SACRAMENTO, Calif — The city of Sacramento paid a man $15,000 in a settlement two years after a police officer tackled the man for leaving his car idle in a 7-Eleven parking lot, according to documents.

The settlement, which was first reported by The Sacramento Bee and later confirmed by ABC10, was signed by the officer involved, Corey Johnson, in February 2020.

On May 4, 2018, Sacramento Police Officer Corey Johnson tackled Craig Williams to the ground while he left his car running outside of a 7-Eleven in South Land Park.

Williams said he left his car running in the parking lot as he ran inside to buy something saying that he did not know it was against the law to leave his car idle. In body camera footage later released by Sacramento Police Department, Williams can be heard arguing with Johnson that leaving his vehicle on unattended was is not against the law.

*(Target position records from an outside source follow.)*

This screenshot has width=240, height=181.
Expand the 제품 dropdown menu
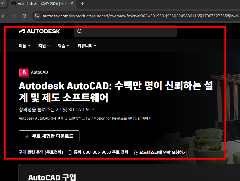tap(24, 46)
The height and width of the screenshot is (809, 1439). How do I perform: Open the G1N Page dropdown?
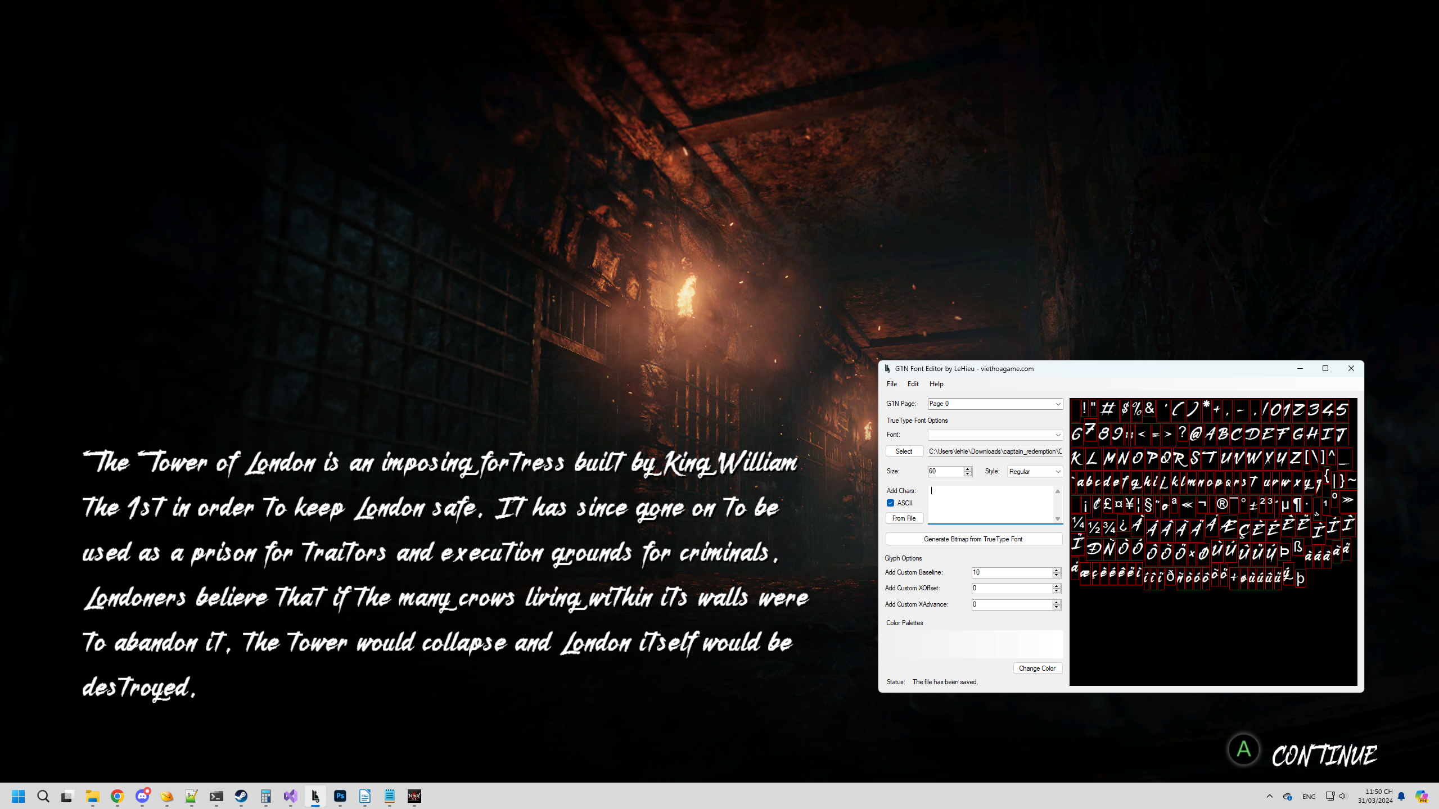(995, 404)
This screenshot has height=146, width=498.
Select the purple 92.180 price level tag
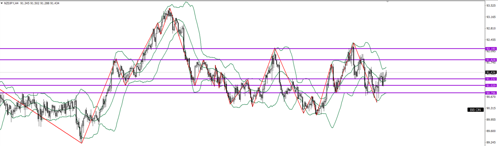click(x=491, y=49)

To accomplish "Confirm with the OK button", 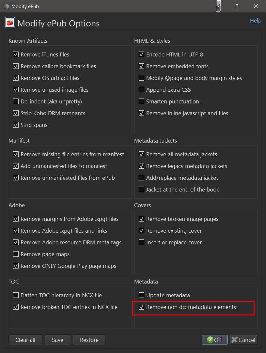I will pyautogui.click(x=214, y=340).
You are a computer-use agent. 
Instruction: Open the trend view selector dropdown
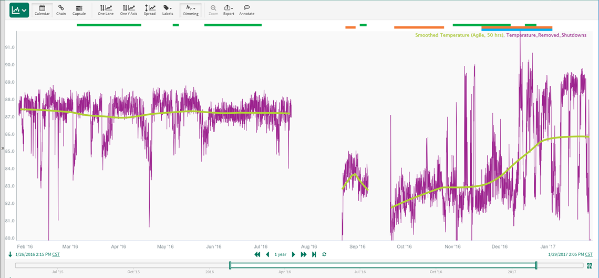pyautogui.click(x=19, y=10)

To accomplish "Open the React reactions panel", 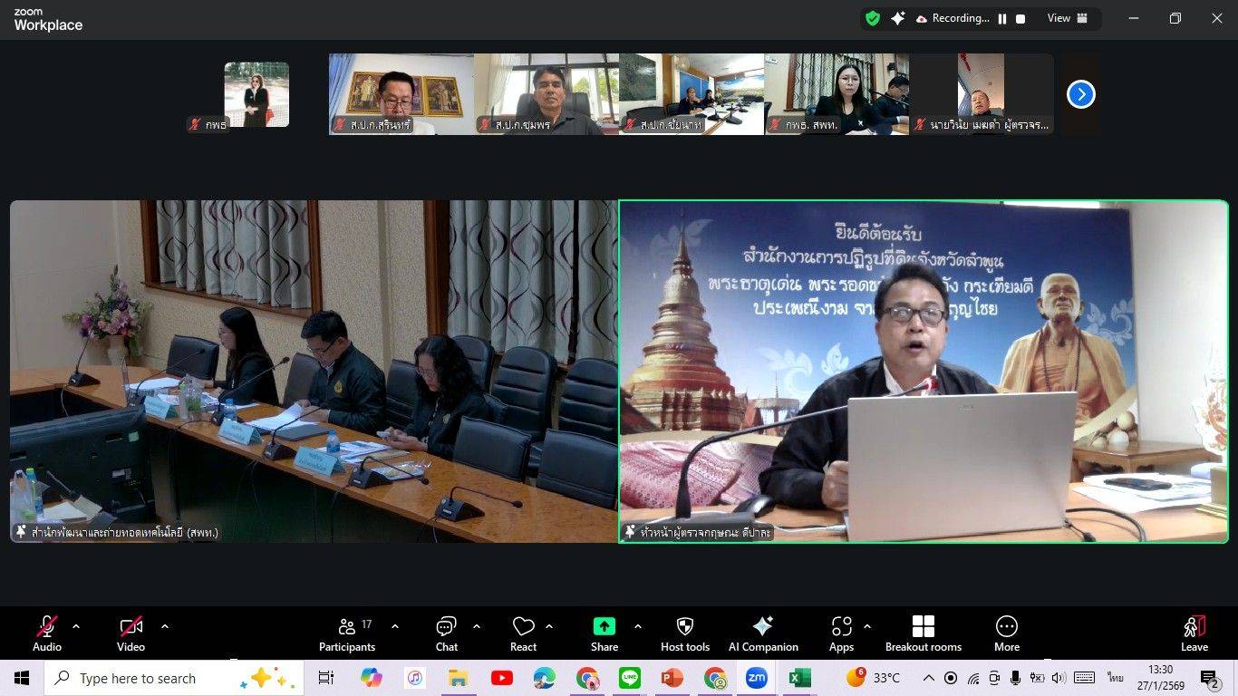I will point(523,633).
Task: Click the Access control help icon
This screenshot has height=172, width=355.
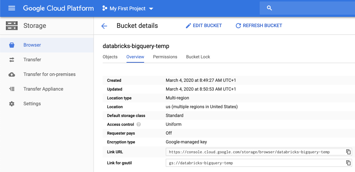Action: [x=139, y=124]
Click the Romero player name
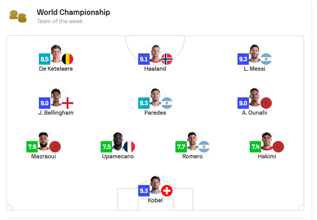The height and width of the screenshot is (220, 317). (x=192, y=157)

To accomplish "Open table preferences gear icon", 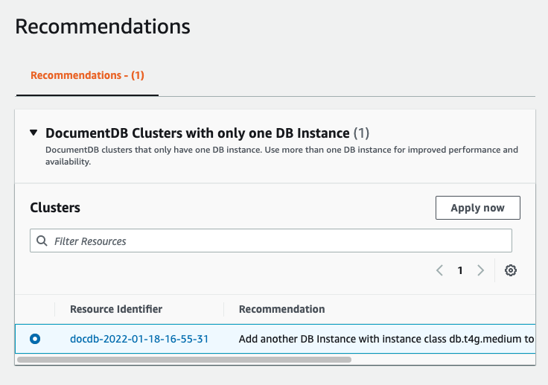I will coord(511,270).
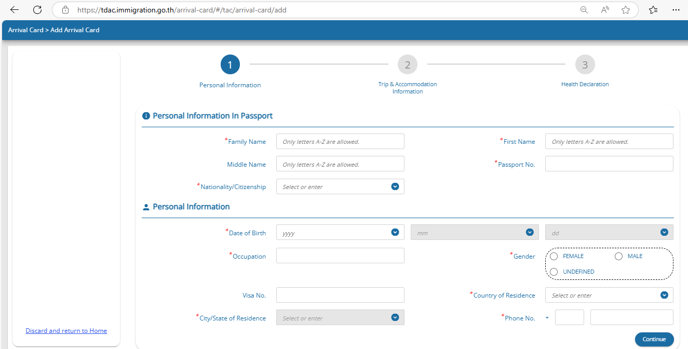Expand the Country of Residence dropdown
Image resolution: width=688 pixels, height=349 pixels.
(x=664, y=295)
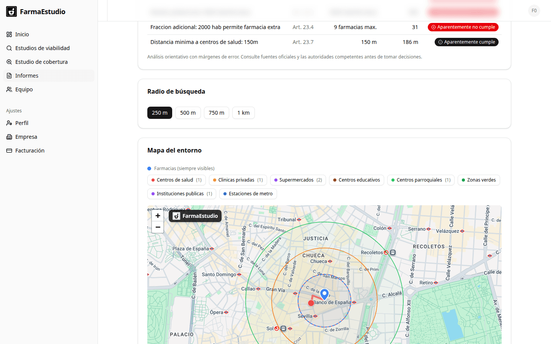Click the Aparentemente no cumple badge
The image size is (551, 344).
click(x=463, y=27)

In California, leaving a car running can result in fines or and arrest.

A Sacramento Police officer confronted Williams about leaving the car on. The officer could be heard through his body camera, telling Williams, "I'm going to throw you on the ground here in a second," before following through with his threat. 

The confrontation took place two months after two Sacramento police officers shot and killed 22-year-old Stephon Clark in his grandmother's backyard, after a chase that police suspected Clark of damaging cars in the neighborhood. Officers claimed they believed Clark was holding a gun, but it was a cell phone.

Sacramento County District Attorney Anne Marie Schubert dropped charges against Williams. Williams filed a lawsuit against the Sacramento Police Department on May 3, 2018.

Williams' lawsuit claimed he, a Black man, was targetted by the Johnson, a white man, and that it played a role in his arrest. Williams said the city and the Sacramento Police officer violated a mixture of 10 different federal, state laws, including William's civil rights. Williams is a victim of excessive force, denial of medical care, and unreasonable search and seizure, according to the lawsuit.